When I was studying economics at university one of our professors introduced us to Jorge Luis Borges’s “On Exactitude in Science”, a one-paragraph story. It imagines an empire so enthralled by cartography that larger and larger maps of the place are built by successive generations until a map on the same scale as the empire is drawn. Following generations realise a map of such magnitude is cumbersome and “in the western deserts, tattered fragments of the map are still to be found, sheltering an occasional beast or beggar”.
Our professor’s point back then was that in a world where trying to see and make sense of too much is impossible, simple models to comprehend the world (and economics was built on simple models) carry immense value. Some years on from that, combining big data and thick data promises the ability to see and understand much more. Their combination can provide maps which are vast but also allow us to make sense of the landscape and people inhabiting them. This piece shows what this could look like.
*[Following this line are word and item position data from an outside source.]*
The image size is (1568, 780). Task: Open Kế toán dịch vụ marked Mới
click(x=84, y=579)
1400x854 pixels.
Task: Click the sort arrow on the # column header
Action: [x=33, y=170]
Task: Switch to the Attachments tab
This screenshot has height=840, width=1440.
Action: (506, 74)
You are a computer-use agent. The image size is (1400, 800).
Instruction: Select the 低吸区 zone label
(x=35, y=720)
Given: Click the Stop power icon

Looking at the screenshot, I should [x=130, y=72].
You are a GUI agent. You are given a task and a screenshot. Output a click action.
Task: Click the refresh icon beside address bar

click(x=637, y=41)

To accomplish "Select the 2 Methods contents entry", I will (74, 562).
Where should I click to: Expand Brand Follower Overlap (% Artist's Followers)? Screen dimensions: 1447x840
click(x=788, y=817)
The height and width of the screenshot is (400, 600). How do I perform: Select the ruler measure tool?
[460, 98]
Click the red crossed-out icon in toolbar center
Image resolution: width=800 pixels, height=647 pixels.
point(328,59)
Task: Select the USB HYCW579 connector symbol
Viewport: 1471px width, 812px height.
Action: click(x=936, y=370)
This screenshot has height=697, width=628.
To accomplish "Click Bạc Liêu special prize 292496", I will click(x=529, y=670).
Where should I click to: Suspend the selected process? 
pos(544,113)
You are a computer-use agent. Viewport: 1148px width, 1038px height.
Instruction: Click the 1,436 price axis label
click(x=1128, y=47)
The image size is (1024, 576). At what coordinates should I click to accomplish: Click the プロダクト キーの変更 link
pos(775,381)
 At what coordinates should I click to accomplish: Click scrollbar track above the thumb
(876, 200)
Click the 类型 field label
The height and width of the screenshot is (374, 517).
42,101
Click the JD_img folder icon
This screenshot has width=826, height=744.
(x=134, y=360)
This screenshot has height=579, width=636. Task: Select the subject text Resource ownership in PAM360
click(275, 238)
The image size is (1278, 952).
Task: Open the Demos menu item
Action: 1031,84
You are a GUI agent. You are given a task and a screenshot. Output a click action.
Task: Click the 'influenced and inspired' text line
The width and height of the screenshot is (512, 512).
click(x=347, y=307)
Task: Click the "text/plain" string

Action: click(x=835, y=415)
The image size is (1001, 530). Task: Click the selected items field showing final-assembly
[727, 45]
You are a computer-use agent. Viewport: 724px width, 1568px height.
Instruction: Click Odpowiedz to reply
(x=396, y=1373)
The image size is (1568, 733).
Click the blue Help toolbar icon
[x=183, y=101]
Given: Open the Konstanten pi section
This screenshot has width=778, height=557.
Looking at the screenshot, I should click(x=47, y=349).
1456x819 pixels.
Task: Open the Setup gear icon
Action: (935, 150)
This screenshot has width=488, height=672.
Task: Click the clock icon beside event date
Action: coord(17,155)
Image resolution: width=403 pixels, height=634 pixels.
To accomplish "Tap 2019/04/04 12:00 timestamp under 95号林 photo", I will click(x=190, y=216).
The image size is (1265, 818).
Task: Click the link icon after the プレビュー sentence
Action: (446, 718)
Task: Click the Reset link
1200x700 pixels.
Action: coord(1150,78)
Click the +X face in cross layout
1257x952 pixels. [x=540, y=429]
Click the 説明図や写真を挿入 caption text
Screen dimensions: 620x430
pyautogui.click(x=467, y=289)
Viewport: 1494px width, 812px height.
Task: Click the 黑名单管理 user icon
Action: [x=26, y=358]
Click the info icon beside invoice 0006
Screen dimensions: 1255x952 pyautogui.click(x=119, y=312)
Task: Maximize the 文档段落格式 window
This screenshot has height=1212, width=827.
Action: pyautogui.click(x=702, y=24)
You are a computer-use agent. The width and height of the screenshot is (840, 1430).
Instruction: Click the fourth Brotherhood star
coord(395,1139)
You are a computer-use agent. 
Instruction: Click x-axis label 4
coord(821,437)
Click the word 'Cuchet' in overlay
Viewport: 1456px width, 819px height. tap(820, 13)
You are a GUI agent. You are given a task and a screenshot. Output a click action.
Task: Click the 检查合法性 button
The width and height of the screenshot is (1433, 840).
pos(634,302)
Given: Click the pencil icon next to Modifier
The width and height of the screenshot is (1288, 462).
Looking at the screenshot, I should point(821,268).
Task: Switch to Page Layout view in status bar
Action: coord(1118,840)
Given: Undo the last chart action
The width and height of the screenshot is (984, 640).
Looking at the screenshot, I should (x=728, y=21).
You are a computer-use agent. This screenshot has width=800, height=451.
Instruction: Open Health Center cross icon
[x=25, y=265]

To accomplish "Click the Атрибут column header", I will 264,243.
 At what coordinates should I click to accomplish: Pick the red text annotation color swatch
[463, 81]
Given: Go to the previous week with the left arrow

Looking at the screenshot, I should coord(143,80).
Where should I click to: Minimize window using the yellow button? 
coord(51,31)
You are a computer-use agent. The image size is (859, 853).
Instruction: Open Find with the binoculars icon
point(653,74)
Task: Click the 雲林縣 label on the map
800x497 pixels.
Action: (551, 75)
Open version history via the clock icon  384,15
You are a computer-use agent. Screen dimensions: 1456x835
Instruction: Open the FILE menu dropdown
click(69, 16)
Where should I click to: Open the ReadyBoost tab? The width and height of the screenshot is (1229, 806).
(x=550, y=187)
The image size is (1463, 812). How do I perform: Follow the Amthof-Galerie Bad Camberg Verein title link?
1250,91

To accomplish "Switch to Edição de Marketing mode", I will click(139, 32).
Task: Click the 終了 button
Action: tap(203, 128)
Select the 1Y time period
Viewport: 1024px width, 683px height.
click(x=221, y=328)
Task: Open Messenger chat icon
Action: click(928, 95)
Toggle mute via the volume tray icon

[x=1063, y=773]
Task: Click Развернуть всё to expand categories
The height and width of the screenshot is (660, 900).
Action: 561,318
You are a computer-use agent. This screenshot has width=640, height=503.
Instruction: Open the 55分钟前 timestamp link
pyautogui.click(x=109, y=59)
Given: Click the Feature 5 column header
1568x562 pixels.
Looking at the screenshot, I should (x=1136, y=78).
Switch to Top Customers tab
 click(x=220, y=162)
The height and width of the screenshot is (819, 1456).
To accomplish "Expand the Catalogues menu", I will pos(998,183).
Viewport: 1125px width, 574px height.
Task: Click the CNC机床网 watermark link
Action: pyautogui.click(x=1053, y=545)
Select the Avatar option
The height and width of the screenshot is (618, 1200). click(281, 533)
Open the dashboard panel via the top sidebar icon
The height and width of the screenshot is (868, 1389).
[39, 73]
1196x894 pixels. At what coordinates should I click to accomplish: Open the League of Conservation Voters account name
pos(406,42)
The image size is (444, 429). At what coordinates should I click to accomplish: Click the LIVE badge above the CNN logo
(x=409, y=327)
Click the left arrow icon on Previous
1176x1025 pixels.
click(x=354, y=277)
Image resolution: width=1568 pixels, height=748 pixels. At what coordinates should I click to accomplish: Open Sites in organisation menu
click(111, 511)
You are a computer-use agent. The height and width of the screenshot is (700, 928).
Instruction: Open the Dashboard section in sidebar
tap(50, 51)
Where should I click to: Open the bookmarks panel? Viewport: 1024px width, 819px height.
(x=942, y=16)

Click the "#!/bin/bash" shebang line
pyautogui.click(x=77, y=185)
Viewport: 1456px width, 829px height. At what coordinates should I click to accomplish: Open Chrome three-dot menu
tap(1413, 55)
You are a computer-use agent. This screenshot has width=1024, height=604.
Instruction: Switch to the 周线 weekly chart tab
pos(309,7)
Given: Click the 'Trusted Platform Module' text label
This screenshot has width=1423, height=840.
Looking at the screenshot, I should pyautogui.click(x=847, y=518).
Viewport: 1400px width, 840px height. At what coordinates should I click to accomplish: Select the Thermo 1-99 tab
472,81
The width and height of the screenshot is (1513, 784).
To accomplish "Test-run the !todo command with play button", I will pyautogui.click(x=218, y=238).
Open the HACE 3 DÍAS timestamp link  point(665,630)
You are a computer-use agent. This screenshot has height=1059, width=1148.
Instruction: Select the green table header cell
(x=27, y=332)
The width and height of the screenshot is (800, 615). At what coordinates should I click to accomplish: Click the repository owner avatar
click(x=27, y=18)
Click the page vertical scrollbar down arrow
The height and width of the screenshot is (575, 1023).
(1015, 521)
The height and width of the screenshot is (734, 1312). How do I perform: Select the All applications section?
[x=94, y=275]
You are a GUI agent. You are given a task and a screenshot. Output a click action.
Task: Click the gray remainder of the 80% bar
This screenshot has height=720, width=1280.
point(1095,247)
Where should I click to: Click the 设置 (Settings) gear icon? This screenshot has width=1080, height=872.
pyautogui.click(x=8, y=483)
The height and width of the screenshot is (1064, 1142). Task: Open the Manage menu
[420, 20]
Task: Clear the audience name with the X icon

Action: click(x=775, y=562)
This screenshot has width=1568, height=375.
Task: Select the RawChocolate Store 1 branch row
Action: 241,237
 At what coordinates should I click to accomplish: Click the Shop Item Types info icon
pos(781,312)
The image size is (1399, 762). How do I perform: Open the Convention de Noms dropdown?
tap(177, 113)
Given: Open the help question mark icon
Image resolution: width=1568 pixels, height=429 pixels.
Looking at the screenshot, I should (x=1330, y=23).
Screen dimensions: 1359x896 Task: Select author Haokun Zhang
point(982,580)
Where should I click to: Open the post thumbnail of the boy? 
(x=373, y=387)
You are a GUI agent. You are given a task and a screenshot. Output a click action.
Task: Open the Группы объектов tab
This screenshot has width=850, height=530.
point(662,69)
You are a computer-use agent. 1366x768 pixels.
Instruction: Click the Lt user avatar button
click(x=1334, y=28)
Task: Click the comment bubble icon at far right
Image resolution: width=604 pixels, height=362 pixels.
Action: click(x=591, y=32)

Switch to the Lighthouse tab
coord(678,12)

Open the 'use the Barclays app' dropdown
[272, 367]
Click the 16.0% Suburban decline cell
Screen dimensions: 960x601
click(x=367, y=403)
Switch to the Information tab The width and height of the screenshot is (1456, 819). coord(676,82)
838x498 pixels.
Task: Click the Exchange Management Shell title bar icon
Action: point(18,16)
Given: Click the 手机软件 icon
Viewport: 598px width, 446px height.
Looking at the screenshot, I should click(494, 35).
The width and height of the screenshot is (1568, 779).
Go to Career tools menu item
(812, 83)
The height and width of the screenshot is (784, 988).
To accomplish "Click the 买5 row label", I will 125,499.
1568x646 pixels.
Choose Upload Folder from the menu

A convergence of data proliferation, increases in computing power and algorithmic advances have made data science (and the ability to see and perceive more of the world) both possible and powerful.
My foundational years as an economist were in the Chief Economist’s Department at the Financial Services Authority (now split across the FCA and the Bank of England).
One of my teams was trying to understand market abuse (insider trading and manipulation) in stock markets. We would get daily tick data from the London Stock Exchange; this amounted to billions of data points over the year. In those (pre-big data analysis) days, we would run our models in our econometrics software packages, on linked-up “supercomputers”—and inevitably return to crashed systems in the morning. That was until our Chief Economist encouraged us to work with physicists who had long explored very large data sets, developing ways to filter and get to core relationships between points. We ended up using econophysics to build the stock market like a tree—every leaf a separate company, every branch a set of connected companies—and explored how this organism changed over time.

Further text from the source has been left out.